§ **TASK DIRECTIONS**
Copy out the entries that come next, exactly.

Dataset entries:
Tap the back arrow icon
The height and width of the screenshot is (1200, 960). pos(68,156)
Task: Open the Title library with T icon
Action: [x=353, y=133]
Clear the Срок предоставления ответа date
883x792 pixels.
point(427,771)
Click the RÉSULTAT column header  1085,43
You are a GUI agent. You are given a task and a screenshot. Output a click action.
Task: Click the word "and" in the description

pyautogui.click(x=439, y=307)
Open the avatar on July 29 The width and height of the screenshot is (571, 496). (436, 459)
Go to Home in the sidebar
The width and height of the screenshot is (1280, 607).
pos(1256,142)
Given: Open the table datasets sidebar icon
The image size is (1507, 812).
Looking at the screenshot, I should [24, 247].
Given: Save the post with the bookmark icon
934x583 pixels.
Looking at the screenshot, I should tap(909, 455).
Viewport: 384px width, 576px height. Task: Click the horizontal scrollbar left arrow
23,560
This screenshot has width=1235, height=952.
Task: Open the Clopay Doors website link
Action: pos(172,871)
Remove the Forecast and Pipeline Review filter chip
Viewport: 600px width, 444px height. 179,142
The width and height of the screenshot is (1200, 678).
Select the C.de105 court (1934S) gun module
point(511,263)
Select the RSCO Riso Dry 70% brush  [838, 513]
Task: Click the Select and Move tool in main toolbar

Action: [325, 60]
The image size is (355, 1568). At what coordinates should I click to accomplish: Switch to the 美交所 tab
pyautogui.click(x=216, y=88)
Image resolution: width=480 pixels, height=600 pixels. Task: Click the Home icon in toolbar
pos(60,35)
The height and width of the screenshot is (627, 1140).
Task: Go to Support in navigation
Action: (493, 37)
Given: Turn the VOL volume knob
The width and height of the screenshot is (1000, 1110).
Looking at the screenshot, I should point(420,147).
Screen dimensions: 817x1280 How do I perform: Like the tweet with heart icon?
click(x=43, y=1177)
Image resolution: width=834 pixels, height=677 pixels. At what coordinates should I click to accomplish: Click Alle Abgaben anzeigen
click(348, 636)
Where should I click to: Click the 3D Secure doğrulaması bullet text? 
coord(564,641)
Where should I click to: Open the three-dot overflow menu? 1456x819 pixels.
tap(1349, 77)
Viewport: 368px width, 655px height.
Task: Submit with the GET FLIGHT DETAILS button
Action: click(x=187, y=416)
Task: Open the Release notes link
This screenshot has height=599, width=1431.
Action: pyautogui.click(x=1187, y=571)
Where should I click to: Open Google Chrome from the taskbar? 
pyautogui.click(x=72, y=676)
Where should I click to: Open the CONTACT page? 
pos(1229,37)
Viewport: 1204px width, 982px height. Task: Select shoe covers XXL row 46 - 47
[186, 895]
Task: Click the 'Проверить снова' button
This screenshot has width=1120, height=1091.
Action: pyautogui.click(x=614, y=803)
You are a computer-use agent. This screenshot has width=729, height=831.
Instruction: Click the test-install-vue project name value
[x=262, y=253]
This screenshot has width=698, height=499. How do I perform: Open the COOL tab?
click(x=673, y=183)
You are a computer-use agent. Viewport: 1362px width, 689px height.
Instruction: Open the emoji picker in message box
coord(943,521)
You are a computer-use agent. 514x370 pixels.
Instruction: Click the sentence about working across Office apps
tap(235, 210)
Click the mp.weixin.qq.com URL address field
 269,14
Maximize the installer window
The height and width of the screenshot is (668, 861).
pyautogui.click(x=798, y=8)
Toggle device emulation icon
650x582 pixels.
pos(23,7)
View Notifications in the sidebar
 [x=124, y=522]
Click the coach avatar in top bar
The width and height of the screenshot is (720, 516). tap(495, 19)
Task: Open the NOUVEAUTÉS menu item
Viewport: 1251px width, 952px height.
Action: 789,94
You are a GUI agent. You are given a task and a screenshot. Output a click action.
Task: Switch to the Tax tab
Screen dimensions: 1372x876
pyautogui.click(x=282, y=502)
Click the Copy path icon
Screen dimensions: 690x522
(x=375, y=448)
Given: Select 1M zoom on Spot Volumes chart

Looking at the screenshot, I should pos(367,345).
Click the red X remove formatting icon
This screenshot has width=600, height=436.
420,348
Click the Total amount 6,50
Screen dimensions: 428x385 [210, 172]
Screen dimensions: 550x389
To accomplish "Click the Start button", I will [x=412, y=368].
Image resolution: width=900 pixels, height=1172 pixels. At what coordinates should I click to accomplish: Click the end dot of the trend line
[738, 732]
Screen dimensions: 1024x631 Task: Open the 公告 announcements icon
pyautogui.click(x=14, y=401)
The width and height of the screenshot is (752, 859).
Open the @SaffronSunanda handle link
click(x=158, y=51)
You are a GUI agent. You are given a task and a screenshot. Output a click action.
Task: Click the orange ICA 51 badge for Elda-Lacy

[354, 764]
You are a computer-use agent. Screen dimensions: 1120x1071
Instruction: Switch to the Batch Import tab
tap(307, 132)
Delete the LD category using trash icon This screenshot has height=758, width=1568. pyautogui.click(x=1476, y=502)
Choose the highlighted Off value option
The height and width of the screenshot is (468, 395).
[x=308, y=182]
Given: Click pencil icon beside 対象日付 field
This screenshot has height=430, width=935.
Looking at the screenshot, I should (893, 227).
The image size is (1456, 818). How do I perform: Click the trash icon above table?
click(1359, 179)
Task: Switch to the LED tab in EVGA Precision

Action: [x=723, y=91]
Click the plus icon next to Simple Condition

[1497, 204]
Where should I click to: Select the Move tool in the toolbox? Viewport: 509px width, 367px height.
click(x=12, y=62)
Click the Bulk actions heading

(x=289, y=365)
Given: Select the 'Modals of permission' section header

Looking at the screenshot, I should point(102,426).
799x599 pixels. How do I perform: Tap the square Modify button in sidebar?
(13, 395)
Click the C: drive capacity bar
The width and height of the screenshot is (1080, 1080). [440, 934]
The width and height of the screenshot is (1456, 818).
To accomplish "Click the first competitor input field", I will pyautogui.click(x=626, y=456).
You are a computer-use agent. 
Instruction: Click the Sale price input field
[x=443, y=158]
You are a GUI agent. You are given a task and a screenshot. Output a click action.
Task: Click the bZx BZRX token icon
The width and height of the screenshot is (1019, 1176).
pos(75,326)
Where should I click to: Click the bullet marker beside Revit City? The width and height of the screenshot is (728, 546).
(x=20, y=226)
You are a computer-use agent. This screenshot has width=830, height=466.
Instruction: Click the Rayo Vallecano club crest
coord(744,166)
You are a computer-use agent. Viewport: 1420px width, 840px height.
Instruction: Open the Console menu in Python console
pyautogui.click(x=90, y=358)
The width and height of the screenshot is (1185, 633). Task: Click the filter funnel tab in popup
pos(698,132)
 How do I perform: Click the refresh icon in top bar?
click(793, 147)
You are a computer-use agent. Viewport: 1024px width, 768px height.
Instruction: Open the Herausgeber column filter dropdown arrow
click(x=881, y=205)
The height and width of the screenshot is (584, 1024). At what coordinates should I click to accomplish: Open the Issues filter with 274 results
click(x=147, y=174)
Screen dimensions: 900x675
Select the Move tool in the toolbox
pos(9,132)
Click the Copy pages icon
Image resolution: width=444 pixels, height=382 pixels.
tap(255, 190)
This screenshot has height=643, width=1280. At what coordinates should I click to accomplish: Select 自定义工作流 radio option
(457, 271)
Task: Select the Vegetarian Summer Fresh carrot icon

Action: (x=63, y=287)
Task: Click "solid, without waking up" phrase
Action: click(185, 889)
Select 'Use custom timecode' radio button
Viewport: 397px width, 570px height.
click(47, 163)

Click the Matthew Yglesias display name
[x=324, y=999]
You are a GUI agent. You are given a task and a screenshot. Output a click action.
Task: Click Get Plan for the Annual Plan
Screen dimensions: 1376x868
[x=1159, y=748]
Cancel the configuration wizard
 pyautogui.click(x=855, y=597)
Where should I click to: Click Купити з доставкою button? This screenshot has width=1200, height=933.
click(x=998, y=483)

§ **TASK SOLUTION**
Tap the back arrow icon
The height and width of the screenshot is (1200, 960). pos(68,156)
Task: Open the Title library with T icon
Action: [x=353, y=133]
Clear the Срок предоставления ответа date
883x792 pixels.
point(427,771)
Click the RÉSULTAT column header  1085,43
You are a GUI agent. You are given a task and a screenshot. Output a click action.
Task: Click the word "and" in the description

pyautogui.click(x=439, y=307)
Open the avatar on July 29 The width and height of the screenshot is (571, 496). (436, 459)
Go to Home in the sidebar
The width and height of the screenshot is (1280, 607).
pos(1256,142)
Given: Open the table datasets sidebar icon
The image size is (1507, 812).
Looking at the screenshot, I should [24, 247].
Given: Save the post with the bookmark icon
934x583 pixels.
Looking at the screenshot, I should tap(909, 455).
Viewport: 384px width, 576px height. Task: Click the horizontal scrollbar left arrow
23,560
This screenshot has width=1235, height=952.
Task: Open the Clopay Doors website link
Action: pos(172,871)
Remove the Forecast and Pipeline Review filter chip
Viewport: 600px width, 444px height. 179,142
The width and height of the screenshot is (1200, 678).
Select the C.de105 court (1934S) gun module
point(511,263)
Select the RSCO Riso Dry 70% brush  [838, 513]
Task: Click the Select and Move tool in main toolbar

Action: [325, 60]
The image size is (355, 1568). At what coordinates should I click to accomplish: Switch to the 美交所 tab
pyautogui.click(x=216, y=88)
Image resolution: width=480 pixels, height=600 pixels. Task: Click the Home icon in toolbar
pos(60,35)
The height and width of the screenshot is (627, 1140).
Task: Go to Support in navigation
Action: (493, 37)
Given: Turn the VOL volume knob
The width and height of the screenshot is (1000, 1110).
Looking at the screenshot, I should point(420,147).
Screen dimensions: 817x1280 How do I perform: Like the tweet with heart icon?
click(x=43, y=1177)
Image resolution: width=834 pixels, height=677 pixels. At what coordinates should I click to accomplish: Click Alle Abgaben anzeigen
click(348, 636)
Where should I click to: Click the 3D Secure doğrulaması bullet text? 
coord(564,641)
Where should I click to: Open the three-dot overflow menu? 1456x819 pixels.
tap(1349, 77)
Viewport: 368px width, 655px height.
Task: Submit with the GET FLIGHT DETAILS button
Action: click(x=187, y=416)
Task: Open the Release notes link
This screenshot has height=599, width=1431.
Action: pyautogui.click(x=1187, y=571)
Where should I click to: Open Google Chrome from the taskbar? 
pyautogui.click(x=72, y=676)
Where should I click to: Open the CONTACT page? 
pos(1229,37)
Viewport: 1204px width, 982px height. Task: Select shoe covers XXL row 46 - 47
[186, 895]
Task: Click the 'Проверить снова' button
This screenshot has width=1120, height=1091.
Action: pyautogui.click(x=614, y=803)
You are a computer-use agent. This screenshot has width=729, height=831.
Instruction: Click the test-install-vue project name value
[x=262, y=253]
This screenshot has width=698, height=499. How do I perform: Open the COOL tab?
click(x=673, y=183)
You are a computer-use agent. Viewport: 1362px width, 689px height.
Instruction: Open the emoji picker in message box
coord(943,521)
You are a computer-use agent. 514x370 pixels.
Instruction: Click the sentence about working across Office apps
tap(235, 210)
Click the mp.weixin.qq.com URL address field
 269,14
Maximize the installer window
The height and width of the screenshot is (668, 861).
pyautogui.click(x=798, y=8)
Toggle device emulation icon
650x582 pixels.
pos(23,7)
View Notifications in the sidebar
 [x=124, y=522]
Click the coach avatar in top bar
The width and height of the screenshot is (720, 516). tap(495, 19)
Task: Open the NOUVEAUTÉS menu item
Viewport: 1251px width, 952px height.
Action: 789,94
You are a GUI agent. You are given a task and a screenshot. Output a click action.
Task: Switch to the Tax tab
Screen dimensions: 1372x876
pyautogui.click(x=282, y=502)
Click the Copy path icon
Screen dimensions: 690x522
(x=375, y=448)
Given: Select 1M zoom on Spot Volumes chart

Looking at the screenshot, I should pos(367,345).
Click the red X remove formatting icon
This screenshot has width=600, height=436.
420,348
Click the Total amount 6,50
Screen dimensions: 428x385 [210, 172]
Screen dimensions: 550x389
To accomplish "Click the Start button", I will [x=412, y=368].
Image resolution: width=900 pixels, height=1172 pixels. At what coordinates should I click to accomplish: Click the end dot of the trend line
[738, 732]
Screen dimensions: 1024x631 Task: Open the 公告 announcements icon
pyautogui.click(x=14, y=401)
The width and height of the screenshot is (752, 859).
Open the @SaffronSunanda handle link
click(x=158, y=51)
You are a GUI agent. You are given a task and a screenshot. Output a click action.
Task: Click the orange ICA 51 badge for Elda-Lacy

[354, 764]
You are a computer-use agent. Screen dimensions: 1120x1071
Instruction: Switch to the Batch Import tab
tap(307, 132)
Delete the LD category using trash icon This screenshot has height=758, width=1568. pyautogui.click(x=1476, y=502)
Choose the highlighted Off value option
The height and width of the screenshot is (468, 395).
[x=308, y=182]
Given: Click pencil icon beside 対象日付 field
This screenshot has height=430, width=935.
Looking at the screenshot, I should (893, 227).
The image size is (1456, 818). How do I perform: Click the trash icon above table?
click(1359, 179)
Task: Switch to the LED tab in EVGA Precision

Action: [x=723, y=91]
Click the plus icon next to Simple Condition

[1497, 204]
Where should I click to: Select the Move tool in the toolbox? Viewport: 509px width, 367px height.
click(x=12, y=62)
Click the Bulk actions heading

(x=289, y=365)
Given: Select the 'Modals of permission' section header

Looking at the screenshot, I should point(102,426).
799x599 pixels. How do I perform: Tap the square Modify button in sidebar?
(13, 395)
Click the C: drive capacity bar
The width and height of the screenshot is (1080, 1080). [440, 934]
The width and height of the screenshot is (1456, 818).
To accomplish "Click the first competitor input field", I will pyautogui.click(x=626, y=456).
You are a computer-use agent. 
Instruction: Click the Sale price input field
[x=443, y=158]
You are a GUI agent. You are given a task and a screenshot. Output a click action.
Task: Click the bZx BZRX token icon
The width and height of the screenshot is (1019, 1176).
pos(75,326)
Where should I click to: Click the bullet marker beside Revit City? The width and height of the screenshot is (728, 546).
(x=20, y=226)
You are a computer-use agent. This screenshot has width=830, height=466.
Instruction: Click the Rayo Vallecano club crest
coord(744,166)
You are a computer-use agent. Viewport: 1420px width, 840px height.
Instruction: Open the Console menu in Python console
pyautogui.click(x=90, y=358)
The width and height of the screenshot is (1185, 633). Task: Click the filter funnel tab in popup
pos(698,132)
 How do I perform: Click the refresh icon in top bar?
click(793, 147)
You are a computer-use agent. Viewport: 1024px width, 768px height.
Instruction: Open the Herausgeber column filter dropdown arrow
click(x=881, y=205)
The height and width of the screenshot is (584, 1024). At what coordinates should I click to accomplish: Open the Issues filter with 274 results
click(x=147, y=174)
Screen dimensions: 900x675
Select the Move tool in the toolbox
pos(9,132)
Click the Copy pages icon
Image resolution: width=444 pixels, height=382 pixels.
tap(255, 190)
This screenshot has height=643, width=1280. At what coordinates should I click to accomplish: Select 自定义工作流 radio option
(457, 271)
Task: Select the Vegetarian Summer Fresh carrot icon

Action: (x=63, y=287)
Task: Click "solid, without waking up" phrase
Action: click(185, 889)
Select 'Use custom timecode' radio button
Viewport: 397px width, 570px height.
click(47, 163)

Click the Matthew Yglesias display name
[x=324, y=999]
You are a GUI agent. You are given a task and a screenshot. Output a click action.
Task: Click Get Plan for the Annual Plan
Screen dimensions: 1376x868
[x=1159, y=748]
Cancel the configuration wizard
 pyautogui.click(x=855, y=597)
Where should I click to: Click Купити з доставкою button? This screenshot has width=1200, height=933.
click(x=998, y=483)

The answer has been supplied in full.